------ Available data
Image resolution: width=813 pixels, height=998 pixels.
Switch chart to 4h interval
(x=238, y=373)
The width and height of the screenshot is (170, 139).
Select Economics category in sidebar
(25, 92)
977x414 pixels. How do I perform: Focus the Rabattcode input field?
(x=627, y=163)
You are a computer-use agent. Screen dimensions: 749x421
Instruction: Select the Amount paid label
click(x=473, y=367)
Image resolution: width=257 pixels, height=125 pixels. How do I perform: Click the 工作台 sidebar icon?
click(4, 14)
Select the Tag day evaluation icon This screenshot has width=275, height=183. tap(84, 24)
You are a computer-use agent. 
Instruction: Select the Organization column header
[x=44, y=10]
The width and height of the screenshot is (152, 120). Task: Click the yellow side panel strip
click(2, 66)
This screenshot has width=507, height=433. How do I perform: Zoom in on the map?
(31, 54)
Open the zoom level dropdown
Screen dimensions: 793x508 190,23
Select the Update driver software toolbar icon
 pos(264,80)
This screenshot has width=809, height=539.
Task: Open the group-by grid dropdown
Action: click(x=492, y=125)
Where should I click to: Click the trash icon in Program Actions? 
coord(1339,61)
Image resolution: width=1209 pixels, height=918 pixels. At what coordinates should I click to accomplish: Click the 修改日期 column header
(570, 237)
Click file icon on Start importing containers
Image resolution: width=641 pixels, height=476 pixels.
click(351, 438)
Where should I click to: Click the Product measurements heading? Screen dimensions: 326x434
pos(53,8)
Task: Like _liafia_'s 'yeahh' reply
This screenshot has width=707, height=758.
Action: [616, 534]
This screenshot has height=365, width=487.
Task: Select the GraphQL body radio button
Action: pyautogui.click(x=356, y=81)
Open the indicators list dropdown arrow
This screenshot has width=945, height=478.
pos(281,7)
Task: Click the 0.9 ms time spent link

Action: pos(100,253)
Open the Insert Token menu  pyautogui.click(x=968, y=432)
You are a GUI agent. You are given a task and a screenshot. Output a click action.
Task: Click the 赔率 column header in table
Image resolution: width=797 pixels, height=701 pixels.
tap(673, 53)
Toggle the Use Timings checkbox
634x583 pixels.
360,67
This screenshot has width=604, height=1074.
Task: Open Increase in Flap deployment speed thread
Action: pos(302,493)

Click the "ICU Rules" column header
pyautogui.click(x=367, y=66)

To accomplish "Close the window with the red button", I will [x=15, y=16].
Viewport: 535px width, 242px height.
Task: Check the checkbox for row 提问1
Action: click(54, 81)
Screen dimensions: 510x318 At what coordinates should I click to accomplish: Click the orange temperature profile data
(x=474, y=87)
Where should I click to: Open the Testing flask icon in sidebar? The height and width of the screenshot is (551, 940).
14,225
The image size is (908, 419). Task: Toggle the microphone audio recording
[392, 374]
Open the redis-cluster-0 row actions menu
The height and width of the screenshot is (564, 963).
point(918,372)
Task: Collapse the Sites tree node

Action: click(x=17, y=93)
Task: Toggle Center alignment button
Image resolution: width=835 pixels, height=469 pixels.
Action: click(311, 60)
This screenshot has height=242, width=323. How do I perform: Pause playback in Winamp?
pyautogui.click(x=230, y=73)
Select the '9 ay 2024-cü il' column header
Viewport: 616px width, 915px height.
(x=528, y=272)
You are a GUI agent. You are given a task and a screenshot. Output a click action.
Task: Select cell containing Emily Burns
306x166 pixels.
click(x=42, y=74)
------------
What to produce. From the records above, count the lines that contain "menu". Only the number should be written.

Worked solution. 2